La « chorée », qu’elle soit du nord (danse de saint Guy) ou du sud (ballo di san Vito), peut être définie comme une suite gestuelle soudaine, brève et décousue, échappant au contrôle de son exécutant. Les neurologues distinguent le syndrome de dégénérescence incurable mis en évidence par Huntington, qui se déclenche à l’approche de la cinquantaine de celui de Sydenham, une maladie infantile d’origine bactérienne, de celui de Hughes ou de Soulier et Bouffa, affection systémique liée aux anticorps antiphospholipides (SAPL), comme du symptôme ou comportement également assez étrange pouvant résulter d’une attaque d’apoplexie ‑ ou AVC.
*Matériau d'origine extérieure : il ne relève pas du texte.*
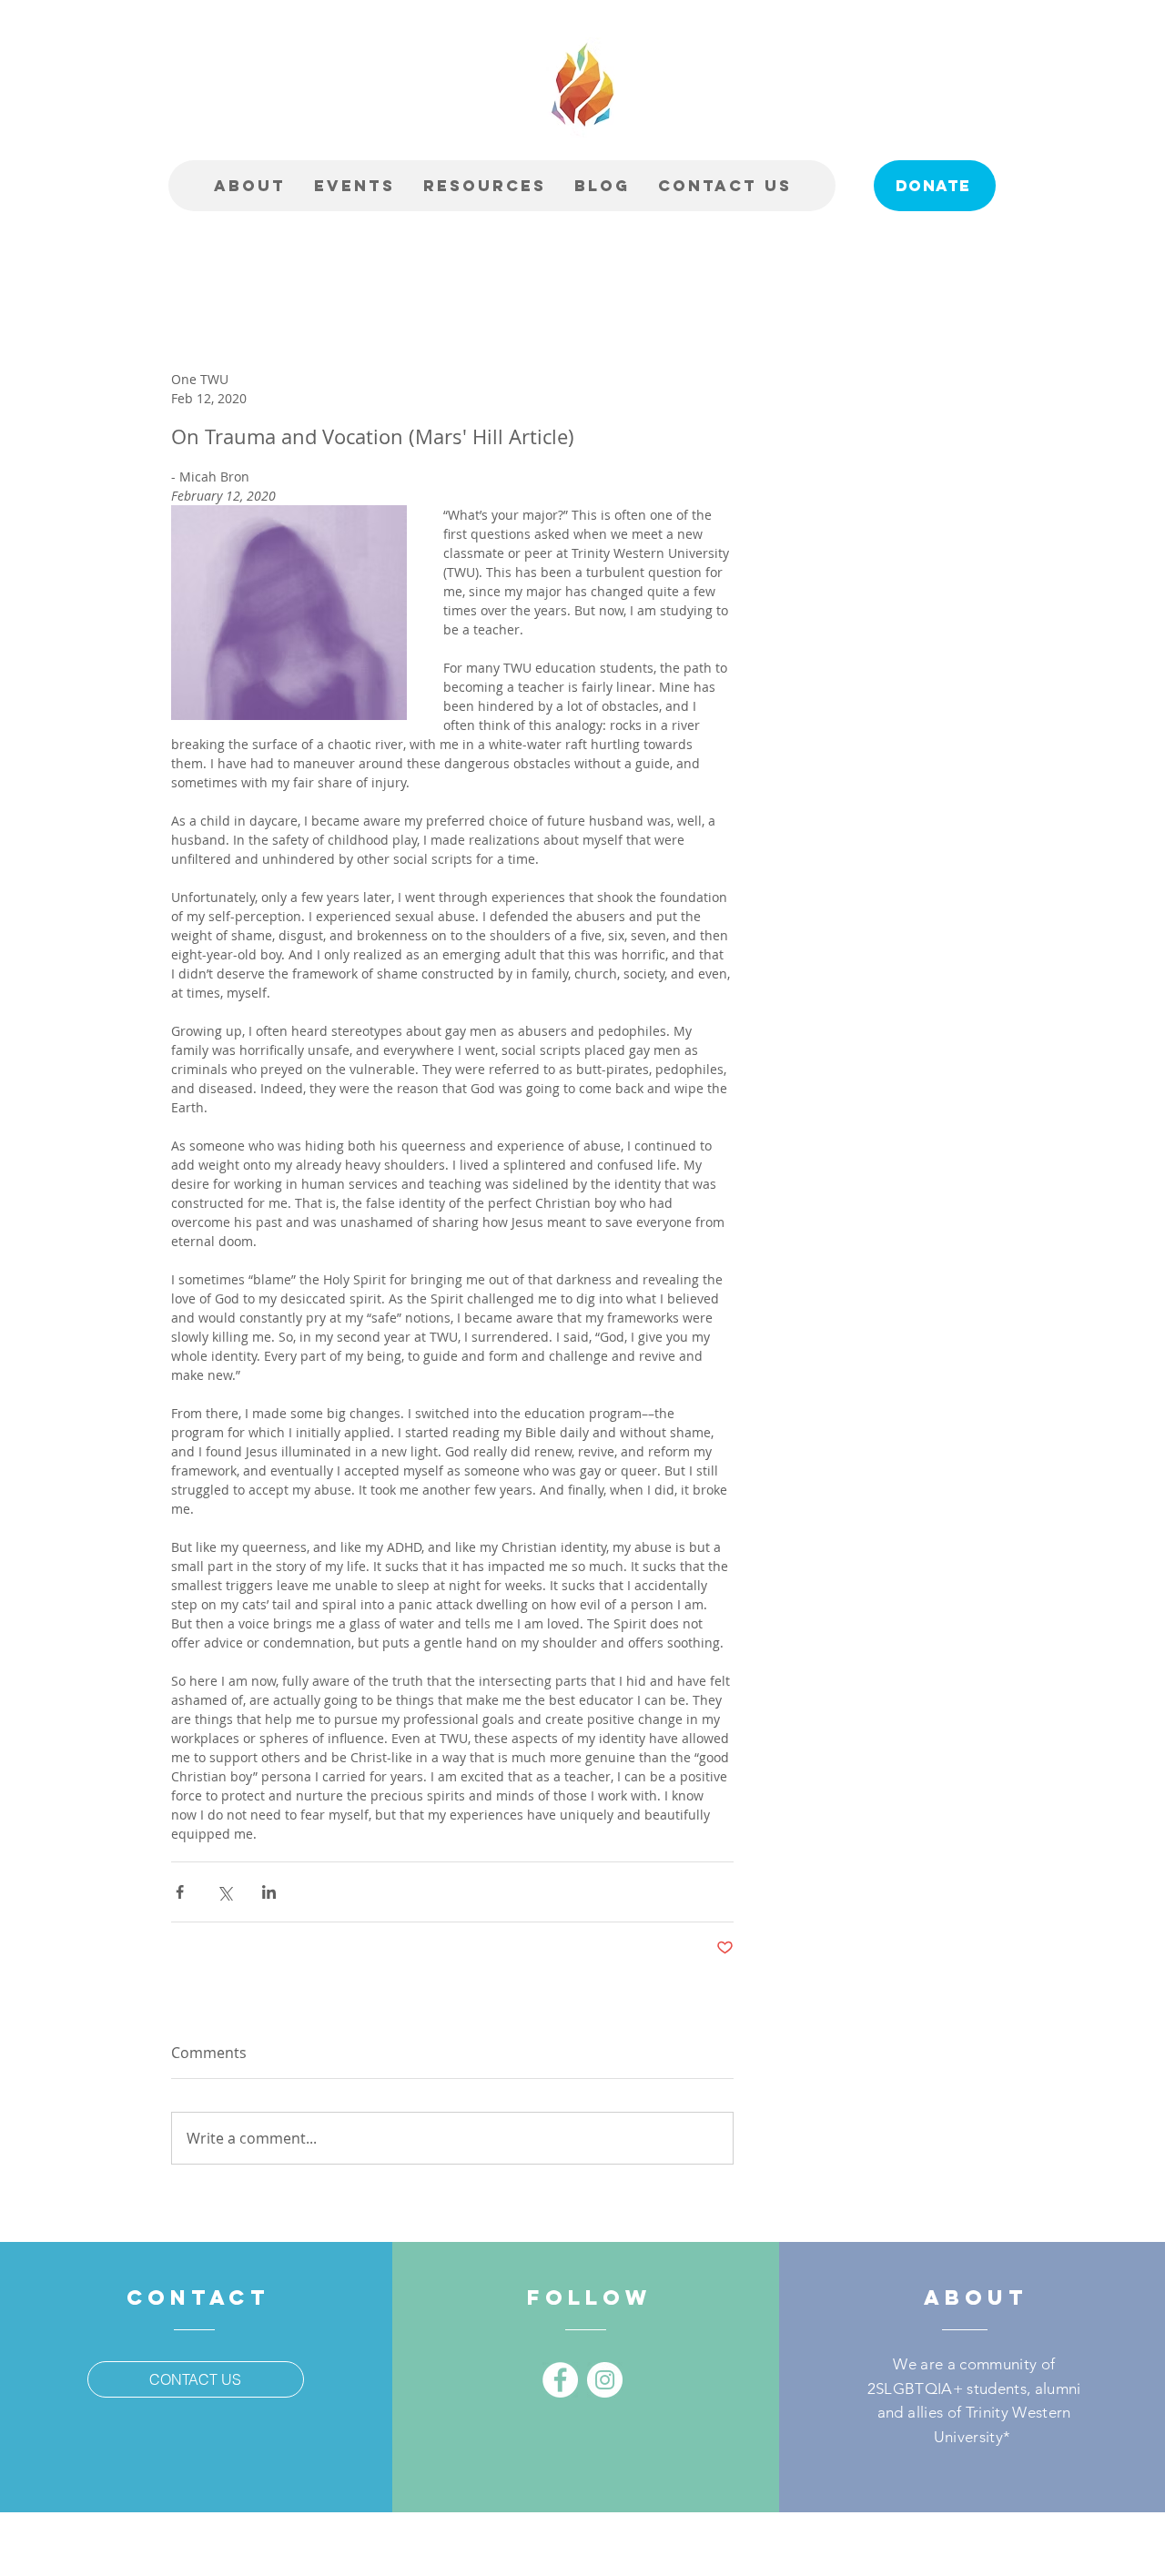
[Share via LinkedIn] (269, 1892)
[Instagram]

Autrefois, du temps où la religion se mêlait de tout et de n’importe quoi, on mettait tous les agités du bocal atteints de tics ou de tocs dans un même sac, celui des possédés du démon, par principe incurables. Pour sauver ce qui pouvait encore l’être — leur âme −, on faisait feu de tout bois avec leur corps, lors des sympathiques festivités ou feux de joie qu’étaient les autodafés.
Guy, saint et martyr sicilien du IVe siècle, traditionnellement invoqué contre la chorée ou la dansomanie, était censé guérir les convulsionnaires. La danse de saint Guy a parfois été rapprochée de la tarentelle, expression du folklore du sud de l’Italie — de la région des Pouilles. On l’a associée également à la figure du ballet romantique par excellence qui est celle de Giselle. Rappelons que le problème essentiel de cette héroïne imaginée par Théophile Gautier (à partir d’une nouvelle d’Heinrich Heine décrivant la femme parisienne toquée de danse de salon) est qu’elle ne peut s’empêcher de danser — c’est ce qui causera sa perte et donnera corps à la légende des willis.
Le comportement dansomaniaque est défini par le concept de « persévération » (qui rappelle la fameuse formule de Lacan utilisée dans sa lettre de dissolution de l’Ecole freudienne de Paris, en 1980 : « je père-sévère ») analysant l’aspect répétitif d’une action ou d’une séquence gestuelle, indépendamment des situations et des consignes données. C’est en somme une forme d’extrême « distractibilité ».
Le solo ne se contente pas de mimer ou de les caricaturer avec l’air supérieur de celui qui sait ces mouvements somme toute incohérents. Il en fait une matière à danser comme une autre. Ou plutôt mieux que toute autre, une danse pure. La chorée devient littéralement chorégraphie.
La pièce a sa propre structure, sa rythmique singulière. On passe de l’immobilité à l’extrême excitation, et même au rire nerveux. Les pieds prennent leur autonomie, puis les bras. Philippe Chéhère passe en revue une suite de gestes impulsifs et même répulsifs (sans motif apparent). Il marque les contrastes entre les temps morts et des mouvements intenses, fulgurants, inattendus.
Le danseur s’étend un peu sur certaines sub-thématiques obsessives, comme la question du rangement des objets, par exemple ; il montre la fixette sur certains détails, la fascination qui, le cas échéant, casse le rythme en cours de route. La pièce est ainsi construite ou déconstruite comme une rêverie poétique. La chorée est un délire gestuel. Après l’avoir bien observée, analysée, reconstruite, Philippe Chéhère en a fait un objet plastique aux qualités esthétiques indéniables. Il a joué avec l’acte « gratuit » du dansomane, l’a redoublé, stylisé et mis en perspective grâce à une vision très personnelle de cet objet insolite. Une approche distante et empathique du geste.